Penulis : Redaksi

JAKARTA – Badan Pusat Statistik (BPS) mencatat Indonesia masih mengalami defisit neraca perdagangan dengan tiga negara utama, yakni China, Australia, dan Argentina sepanjang periode Januari hingga April 2026.

Deputi Bidang Metodologi dan Informasi Statistik BPS, Pudji Ismartini, mengatakan defisit perdagangan terbesar terjadi dengan China, dengan nilai mencapai US$8,03 miliar.

Menurut data BPS, nilai ekspor Indonesia ke China selama empat bulan pertama tahun 2026 tercatat sebesar US$22,76 miliar, sementara impor dari negara tersebut mencapai US$30,79 miliar.

“Ini didorong oleh komoditas mesin dan peralatan mekanis serta bagiannya, kemudian mesin dan perlengkapan elektrik serta bagiannya, plastik dan barang dari plastik,” ujar Pudji dalam konferensi pers, Selasa (2/6/2026).
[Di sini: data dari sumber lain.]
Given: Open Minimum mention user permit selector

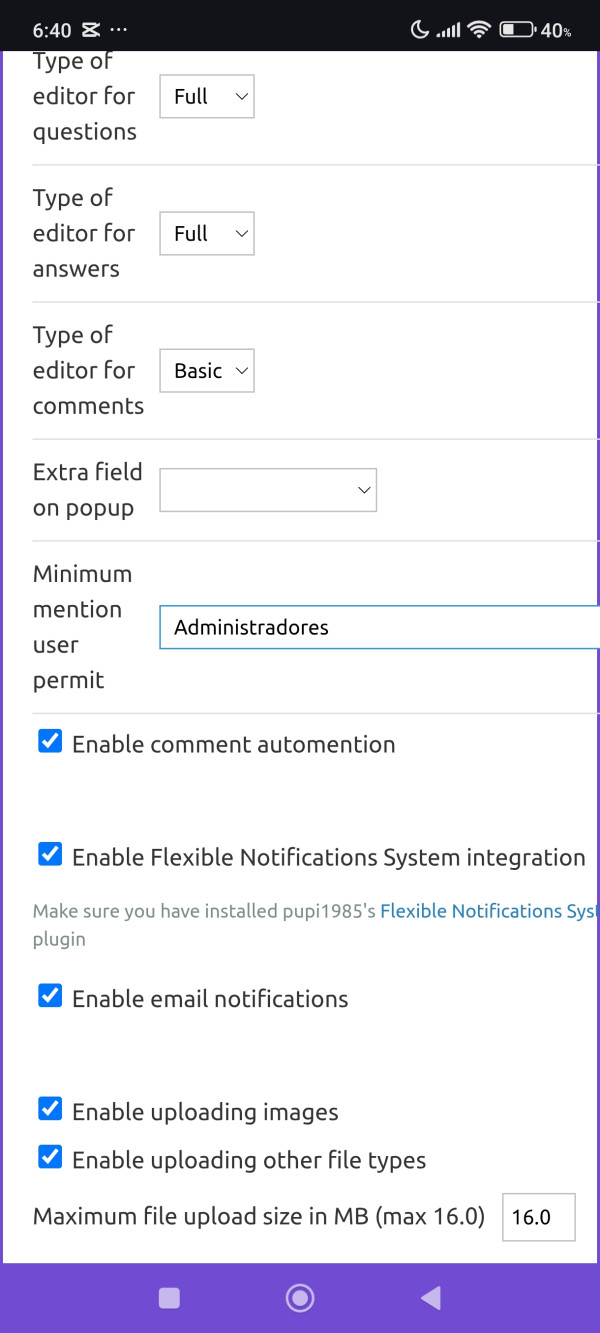Looking at the screenshot, I should (x=380, y=628).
Defisit dengan Australia Tembus US$3,05 Miliar

Selain China, Indonesia juga mencatat defisit perdagangan dengan Australia sebesar US$3,05 miliar.

Nilai ekspor Indonesia ke Australia tercatat US$1,10 miliar, sedangkan impor mencapai US$4,15 miliar selama Januari-April 2026.

BPS menyebut sejumlah komoditas yang menjadi penyumbang utama defisit perdagangan dengan Australia antara lain logam mulia dan perhiasan atau permata, serealia, serta bahan bakar mineral.

Argentina Jadi Negara Ketiga Penyumbang Defisit

Sementara itu, defisit perdagangan Indonesia dengan Argentina tercatat sebesar US$730 juta.

Komoditas yang mendominasi impor dari Argentina meliputi serealia, ampas dan sisa industri makanan, serta ikan, krustasea, dan moluska.

Amerika Serikat Jadi Penyumbang Surplus Terbesar

Di sisi lain, Indonesia masih mencatat surplus perdagangan dengan sejumlah negara mitra dagang utama.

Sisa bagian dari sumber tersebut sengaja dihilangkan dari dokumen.